> Assigned task: The requested output is every line from the one with "[Save] (192, 369)" through the last line below, printed exactly.

** Opening Supplied material block **

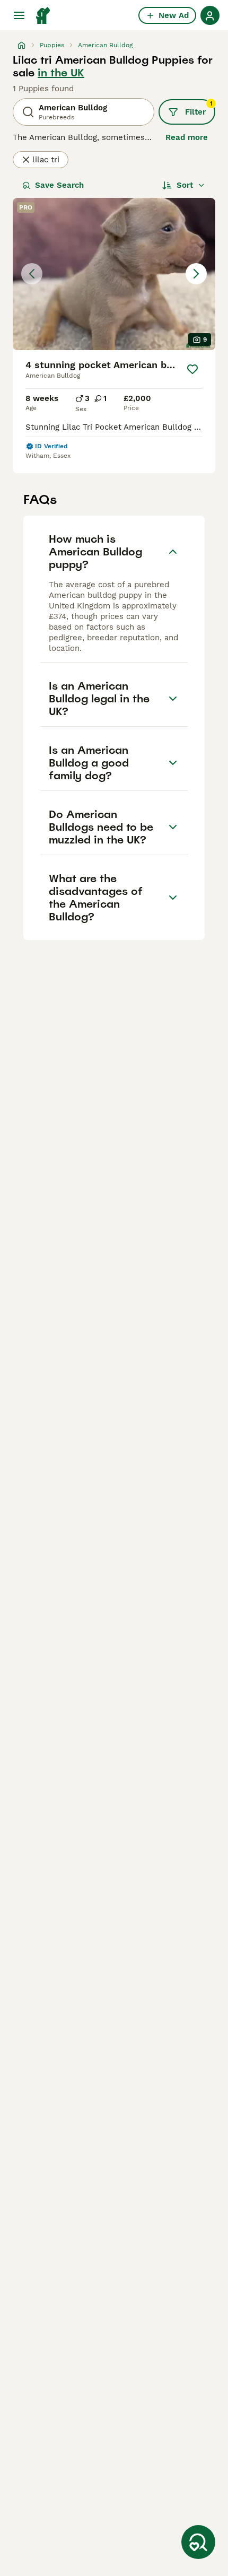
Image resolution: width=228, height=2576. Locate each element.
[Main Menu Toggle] (19, 15)
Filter (199, 108)
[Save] (192, 369)
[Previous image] (31, 273)
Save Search (59, 185)
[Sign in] (210, 15)
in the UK (61, 72)
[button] (114, 274)
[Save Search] (198, 2542)
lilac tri (45, 159)
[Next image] (196, 273)
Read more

** Closing Supplied material block **

> Answer:
[Save] (192, 369)
[Previous image] (31, 273)
Save Search (59, 185)
[Sign in] (210, 15)
in the UK (61, 72)
[button] (114, 274)
[Save Search] (198, 2542)
lilac tri (45, 159)
[Next image] (196, 273)
Read more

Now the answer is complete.